Jean-Jacques Urvoas,
Ministère de la justice •
15 nov. 2016La prévention des expulsions locatives est un objectif pleinement partagé par le ministère de la justice. Ses services ont ainsi contribué aux travaux de la mission d'évaluation de la prévention des expulsions locatives confiée conjointement à l'inspection générale des affaires sociales, l'inspection générale de l'administration, l'inspection générale des services judiciaires et au conseil général de l'environnement du développement durable. Le rapport de cette mission, publié au mois d'août 2014, formule plusieurs propositions de modification législative. L'idée consistant à permettre au juge, lorsqu'il est appelé à statuer sur une demande de résiliation d'un bail, d'ordonner, sur demande du président du conseil général, le versement des prestations sociales directement au bailleur, ne fait pas partie des pistes d'évolution envisagées par la mission d'évaluation précitée.
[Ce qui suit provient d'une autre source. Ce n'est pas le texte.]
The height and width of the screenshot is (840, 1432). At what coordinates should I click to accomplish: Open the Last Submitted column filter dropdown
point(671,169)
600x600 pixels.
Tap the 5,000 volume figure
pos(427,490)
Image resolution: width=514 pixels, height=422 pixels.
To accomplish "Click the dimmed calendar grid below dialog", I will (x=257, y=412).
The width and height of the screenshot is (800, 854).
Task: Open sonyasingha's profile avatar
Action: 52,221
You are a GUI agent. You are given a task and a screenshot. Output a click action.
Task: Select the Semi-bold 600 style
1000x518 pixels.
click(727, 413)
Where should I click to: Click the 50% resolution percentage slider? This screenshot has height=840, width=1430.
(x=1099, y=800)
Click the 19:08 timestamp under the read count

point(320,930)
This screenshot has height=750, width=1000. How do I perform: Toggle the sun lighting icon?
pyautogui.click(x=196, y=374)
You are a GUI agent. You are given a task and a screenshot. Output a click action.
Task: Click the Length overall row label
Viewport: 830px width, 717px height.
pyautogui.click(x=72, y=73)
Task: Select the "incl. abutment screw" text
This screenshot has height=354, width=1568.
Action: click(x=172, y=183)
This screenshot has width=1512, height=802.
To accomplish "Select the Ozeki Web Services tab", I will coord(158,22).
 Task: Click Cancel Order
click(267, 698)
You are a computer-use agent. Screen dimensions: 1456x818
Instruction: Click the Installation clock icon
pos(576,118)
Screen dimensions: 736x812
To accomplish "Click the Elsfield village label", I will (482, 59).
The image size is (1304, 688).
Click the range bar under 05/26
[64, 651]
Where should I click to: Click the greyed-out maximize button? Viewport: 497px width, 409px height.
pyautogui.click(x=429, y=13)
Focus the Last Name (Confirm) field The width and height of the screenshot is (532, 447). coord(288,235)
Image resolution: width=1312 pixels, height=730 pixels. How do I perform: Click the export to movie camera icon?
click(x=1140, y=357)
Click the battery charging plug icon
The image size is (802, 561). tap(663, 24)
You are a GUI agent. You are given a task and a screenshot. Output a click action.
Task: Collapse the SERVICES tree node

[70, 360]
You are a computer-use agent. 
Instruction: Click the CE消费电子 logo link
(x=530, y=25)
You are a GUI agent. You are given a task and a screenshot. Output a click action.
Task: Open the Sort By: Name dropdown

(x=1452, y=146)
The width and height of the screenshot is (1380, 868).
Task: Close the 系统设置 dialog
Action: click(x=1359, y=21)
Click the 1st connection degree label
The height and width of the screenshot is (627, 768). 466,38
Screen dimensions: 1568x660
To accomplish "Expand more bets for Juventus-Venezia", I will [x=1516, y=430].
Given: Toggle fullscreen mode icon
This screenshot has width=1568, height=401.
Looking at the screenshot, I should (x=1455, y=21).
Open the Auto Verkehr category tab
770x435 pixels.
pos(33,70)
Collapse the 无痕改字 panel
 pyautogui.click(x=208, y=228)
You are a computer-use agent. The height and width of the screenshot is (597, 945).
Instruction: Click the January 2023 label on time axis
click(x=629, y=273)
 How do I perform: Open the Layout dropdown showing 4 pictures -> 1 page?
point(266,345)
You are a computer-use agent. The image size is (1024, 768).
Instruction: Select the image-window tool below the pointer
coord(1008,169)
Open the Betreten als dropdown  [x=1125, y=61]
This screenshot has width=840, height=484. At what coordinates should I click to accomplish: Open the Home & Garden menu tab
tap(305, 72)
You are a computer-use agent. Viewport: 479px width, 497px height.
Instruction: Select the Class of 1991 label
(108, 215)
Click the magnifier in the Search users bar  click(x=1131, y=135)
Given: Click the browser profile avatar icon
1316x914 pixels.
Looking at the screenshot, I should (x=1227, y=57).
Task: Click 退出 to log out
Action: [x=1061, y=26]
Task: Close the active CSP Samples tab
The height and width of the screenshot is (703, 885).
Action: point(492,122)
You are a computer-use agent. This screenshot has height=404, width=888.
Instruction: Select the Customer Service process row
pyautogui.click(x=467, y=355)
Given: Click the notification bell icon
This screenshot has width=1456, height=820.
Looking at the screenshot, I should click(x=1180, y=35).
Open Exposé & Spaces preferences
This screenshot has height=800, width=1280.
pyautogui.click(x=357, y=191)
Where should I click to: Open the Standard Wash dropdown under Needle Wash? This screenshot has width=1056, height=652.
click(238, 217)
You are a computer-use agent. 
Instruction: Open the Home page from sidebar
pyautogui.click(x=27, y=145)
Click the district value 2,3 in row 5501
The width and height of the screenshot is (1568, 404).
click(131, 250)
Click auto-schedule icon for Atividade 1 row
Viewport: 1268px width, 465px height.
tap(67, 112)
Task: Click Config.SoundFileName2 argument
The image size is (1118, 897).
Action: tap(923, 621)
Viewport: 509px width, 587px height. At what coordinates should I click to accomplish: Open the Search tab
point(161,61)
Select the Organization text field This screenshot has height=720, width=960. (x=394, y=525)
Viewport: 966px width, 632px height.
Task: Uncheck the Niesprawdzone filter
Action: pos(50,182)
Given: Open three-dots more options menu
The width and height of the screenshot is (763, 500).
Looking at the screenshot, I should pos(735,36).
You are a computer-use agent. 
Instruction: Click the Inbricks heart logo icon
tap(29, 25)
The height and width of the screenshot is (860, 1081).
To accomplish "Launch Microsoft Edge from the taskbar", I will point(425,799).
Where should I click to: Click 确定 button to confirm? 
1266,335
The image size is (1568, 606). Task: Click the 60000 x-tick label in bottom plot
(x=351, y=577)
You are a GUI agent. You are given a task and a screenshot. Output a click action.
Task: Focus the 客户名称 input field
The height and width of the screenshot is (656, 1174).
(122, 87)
Un tel dispositif se heurterait à plusieurs objections. En effet, il porterait atteinte à la liberté de gestion patrimoniale des locataires, atteinte que la seule existence d'une créance locative ne paraît pas pouvoir justifier. Par ailleurs, il impliquerait de complexifier la procédure applicable à l'expulsion, puisqu'il faudrait concevoir un dispositif permettant d'informer le conseil départemental de toutes les demandes en expulsion formulées devant les juridictions pour que ce dernier puisse ensuite intervenir à l'instance dans des délais contraints. Il ne paraît donc pas pouvoir être mis en œuvre à ce stade. Afin de concourir à la prévention des expulsions locatives, les services du ministère de la justice apportent actuellement leur concours à la conception de mesures inspirées des propositions formulées dans le rapport précité. Elles devraient se traduire prochainement dans le droit positif.